This project is expected to cost about $1 billion, with the bulk of the investment coming in the form of foreign currency, both in equity and in debt. This project is being worked out on build own operate and transfer (BOOT) basis, which gives the project operators a 30-year concession period and to be extended by another 20 years. Accordingly this method confers certain rights on the project operators for development of associated projects. But the promoters are yet to tie up their finances.

The project can achieve financial closure only after the elimination of pre-construction risks.

Current indications are that the port will have a debt-equity ratio of 3:2. About 11 per cent of the equity is expected from the state government, the remaining portion from the promoters, P&O Ports. P&O is already in the prices of implementing a container handling facility at the Jawaharlal Nehru Port Trust at a cost of $195 million.

The Maharashtra government is also expected to invest in creating port connectivity by way of roads and rail links. The road is expected to be done through a build own lease and transfer (BOLT) basis through the Maharashtra State Road Development Corporation and is expected to cost about Rs 1,200 crore.
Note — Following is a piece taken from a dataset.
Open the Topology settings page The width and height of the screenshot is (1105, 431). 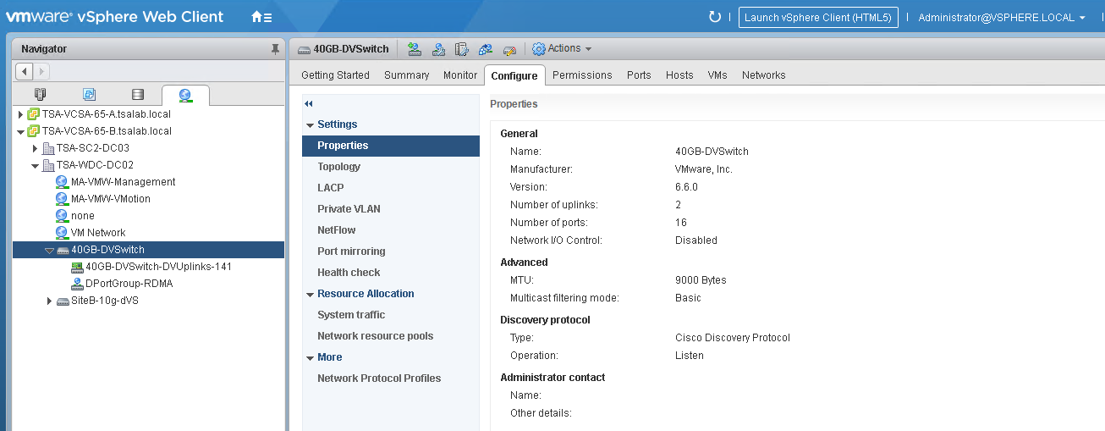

The cost recovery for the road is to be done through a cargo cess. The cess will be levied at the rate of Rs 3 per tonne of cargo throughput.

Getting into port project through greenfield ventures is attractive and foreign currency funding is also not likely to be a major problem for the ports. This is because traditionally ports have two core cash flow streams _ vessel charges and cargo handling charges. Since the entire earnings from vessel charges are in the form of foreign currency, there are no currency fluctuation risk on the debt component.